_WHAT YOU ARE ASKED TO DO_: Write out every line of the data below as a numbered list, skipping any blank lines.

——————————

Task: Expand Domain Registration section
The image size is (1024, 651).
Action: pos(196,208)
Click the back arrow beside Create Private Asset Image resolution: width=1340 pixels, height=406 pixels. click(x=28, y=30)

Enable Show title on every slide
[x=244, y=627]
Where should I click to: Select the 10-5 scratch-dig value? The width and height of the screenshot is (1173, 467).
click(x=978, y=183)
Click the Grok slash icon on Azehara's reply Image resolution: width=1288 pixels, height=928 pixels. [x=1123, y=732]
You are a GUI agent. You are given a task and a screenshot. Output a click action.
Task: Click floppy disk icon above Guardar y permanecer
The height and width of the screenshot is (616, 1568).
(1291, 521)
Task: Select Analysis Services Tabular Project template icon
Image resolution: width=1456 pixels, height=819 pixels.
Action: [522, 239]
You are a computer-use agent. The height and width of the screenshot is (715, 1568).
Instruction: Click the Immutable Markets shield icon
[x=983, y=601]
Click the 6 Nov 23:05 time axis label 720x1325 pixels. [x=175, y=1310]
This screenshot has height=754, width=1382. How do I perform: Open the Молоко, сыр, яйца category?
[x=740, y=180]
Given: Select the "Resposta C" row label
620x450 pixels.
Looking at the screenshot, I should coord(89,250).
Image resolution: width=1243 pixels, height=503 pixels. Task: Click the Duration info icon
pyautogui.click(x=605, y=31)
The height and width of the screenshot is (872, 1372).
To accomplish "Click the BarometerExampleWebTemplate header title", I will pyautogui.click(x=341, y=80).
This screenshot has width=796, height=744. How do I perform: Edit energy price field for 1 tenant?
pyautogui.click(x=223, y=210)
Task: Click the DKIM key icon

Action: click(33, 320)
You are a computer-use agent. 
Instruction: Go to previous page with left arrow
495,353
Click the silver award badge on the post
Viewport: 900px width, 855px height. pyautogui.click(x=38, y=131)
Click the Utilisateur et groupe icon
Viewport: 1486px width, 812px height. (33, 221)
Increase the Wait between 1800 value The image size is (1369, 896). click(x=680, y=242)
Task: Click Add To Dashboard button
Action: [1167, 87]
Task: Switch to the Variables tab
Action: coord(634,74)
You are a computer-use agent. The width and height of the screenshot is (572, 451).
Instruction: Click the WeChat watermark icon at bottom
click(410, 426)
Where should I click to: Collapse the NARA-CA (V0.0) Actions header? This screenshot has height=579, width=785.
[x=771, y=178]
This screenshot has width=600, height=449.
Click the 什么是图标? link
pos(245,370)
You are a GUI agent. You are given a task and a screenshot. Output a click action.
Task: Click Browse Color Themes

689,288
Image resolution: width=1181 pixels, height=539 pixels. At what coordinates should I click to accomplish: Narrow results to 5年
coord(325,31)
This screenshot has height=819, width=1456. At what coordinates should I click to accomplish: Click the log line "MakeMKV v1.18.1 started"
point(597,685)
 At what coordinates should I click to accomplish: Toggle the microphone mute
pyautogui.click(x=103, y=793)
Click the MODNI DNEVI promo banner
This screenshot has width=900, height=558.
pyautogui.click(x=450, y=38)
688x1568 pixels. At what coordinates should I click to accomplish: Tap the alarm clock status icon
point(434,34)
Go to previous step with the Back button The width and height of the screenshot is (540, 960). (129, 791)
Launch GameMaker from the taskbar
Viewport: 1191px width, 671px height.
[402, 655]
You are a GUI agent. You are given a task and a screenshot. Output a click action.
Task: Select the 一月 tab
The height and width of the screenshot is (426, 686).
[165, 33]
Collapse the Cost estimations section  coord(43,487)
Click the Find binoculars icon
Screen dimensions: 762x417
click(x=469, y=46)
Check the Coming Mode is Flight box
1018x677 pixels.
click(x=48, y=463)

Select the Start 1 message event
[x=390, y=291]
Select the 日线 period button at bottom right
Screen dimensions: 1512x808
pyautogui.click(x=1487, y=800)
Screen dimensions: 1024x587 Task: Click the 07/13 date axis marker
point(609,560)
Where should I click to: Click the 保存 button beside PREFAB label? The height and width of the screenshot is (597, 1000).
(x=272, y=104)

——————————

_EXERCISE SOLUTION_:
1. Task: Expand Domain Registration section
2. The image size is (1024, 651).
3. Action: pos(196,208)
4. Click the back arrow beside Create Private Asset Image resolution: width=1340 pixels, height=406 pixels. click(x=28, y=30)
5. Enable Show title on every slide
6. [x=244, y=627]
7. Where should I click to: Select the 10-5 scratch-dig value? The width and height of the screenshot is (1173, 467).
8. click(x=978, y=183)
9. Click the Grok slash icon on Azehara's reply Image resolution: width=1288 pixels, height=928 pixels. [x=1123, y=732]
10. You are a GUI agent. You are given a task and a screenshot. Output a click action.
11. Task: Click floppy disk icon above Guardar y permanecer
12. The height and width of the screenshot is (616, 1568).
13. (1291, 521)
14. Task: Select Analysis Services Tabular Project template icon
15. Image resolution: width=1456 pixels, height=819 pixels.
16. Action: [522, 239]
17. You are a computer-use agent. The height and width of the screenshot is (715, 1568).
18. Instruction: Click the Immutable Markets shield icon
19. [x=983, y=601]
20. Click the 6 Nov 23:05 time axis label 720x1325 pixels. [x=175, y=1310]
21. This screenshot has height=754, width=1382. How do I perform: Open the Молоко, сыр, яйца category?
22. [x=740, y=180]
23. Given: Select the "Resposta C" row label
24. 620x450 pixels.
25. Looking at the screenshot, I should coord(89,250).
26. Image resolution: width=1243 pixels, height=503 pixels. Task: Click the Duration info icon
27. pyautogui.click(x=605, y=31)
28. The height and width of the screenshot is (872, 1372).
29. To accomplish "Click the BarometerExampleWebTemplate header title", I will pyautogui.click(x=341, y=80).
30. This screenshot has width=796, height=744. How do I perform: Edit energy price field for 1 tenant?
31. pyautogui.click(x=223, y=210)
32. Task: Click the DKIM key icon
33. Action: click(33, 320)
34. You are a computer-use agent. 
35. Instruction: Go to previous page with left arrow
36. 495,353
37. Click the silver award badge on the post
38. Viewport: 900px width, 855px height. pyautogui.click(x=38, y=131)
39. Click the Utilisateur et groupe icon
40. Viewport: 1486px width, 812px height. (33, 221)
41. Increase the Wait between 1800 value The image size is (1369, 896). click(x=680, y=242)
42. Task: Click Add To Dashboard button
43. Action: [1167, 87]
44. Task: Switch to the Variables tab
45. Action: coord(634,74)
46. You are a computer-use agent. The width and height of the screenshot is (572, 451).
47. Instruction: Click the WeChat watermark icon at bottom
48. click(410, 426)
49. Where should I click to: Collapse the NARA-CA (V0.0) Actions header? This screenshot has height=579, width=785.
50. [x=771, y=178]
51. This screenshot has width=600, height=449.
52. Click the 什么是图标? link
53. pos(245,370)
54. You are a GUI agent. You are given a task and a screenshot. Output a click action.
55. Task: Click Browse Color Themes
56. 689,288
57. Image resolution: width=1181 pixels, height=539 pixels. At what coordinates should I click to accomplish: Narrow results to 5年
58. coord(325,31)
59. This screenshot has height=819, width=1456. At what coordinates should I click to accomplish: Click the log line "MakeMKV v1.18.1 started"
60. point(597,685)
61.  At what coordinates should I click to accomplish: Toggle the microphone mute
62. pyautogui.click(x=103, y=793)
63. Click the MODNI DNEVI promo banner
64. This screenshot has width=900, height=558.
65. pyautogui.click(x=450, y=38)
66. 688x1568 pixels. At what coordinates should I click to accomplish: Tap the alarm clock status icon
67. point(434,34)
68. Go to previous step with the Back button The width and height of the screenshot is (540, 960). (129, 791)
69. Launch GameMaker from the taskbar
70. Viewport: 1191px width, 671px height.
71. [402, 655]
72. You are a GUI agent. You are given a task and a screenshot. Output a click action.
73. Task: Select the 一月 tab
74. The height and width of the screenshot is (426, 686).
75. [165, 33]
76. Collapse the Cost estimations section  coord(43,487)
77. Click the Find binoculars icon
78. Screen dimensions: 762x417
79. click(x=469, y=46)
80. Check the Coming Mode is Flight box
81. 1018x677 pixels.
82. click(x=48, y=463)
83. Select the Start 1 message event
84. [x=390, y=291]
85. Select the 日线 period button at bottom right
86. Screen dimensions: 1512x808
87. pyautogui.click(x=1487, y=800)
88. Screen dimensions: 1024x587 Task: Click the 07/13 date axis marker
89. point(609,560)
90. Where should I click to: Click the 保存 button beside PREFAB label? The height and width of the screenshot is (597, 1000).
91. (x=272, y=104)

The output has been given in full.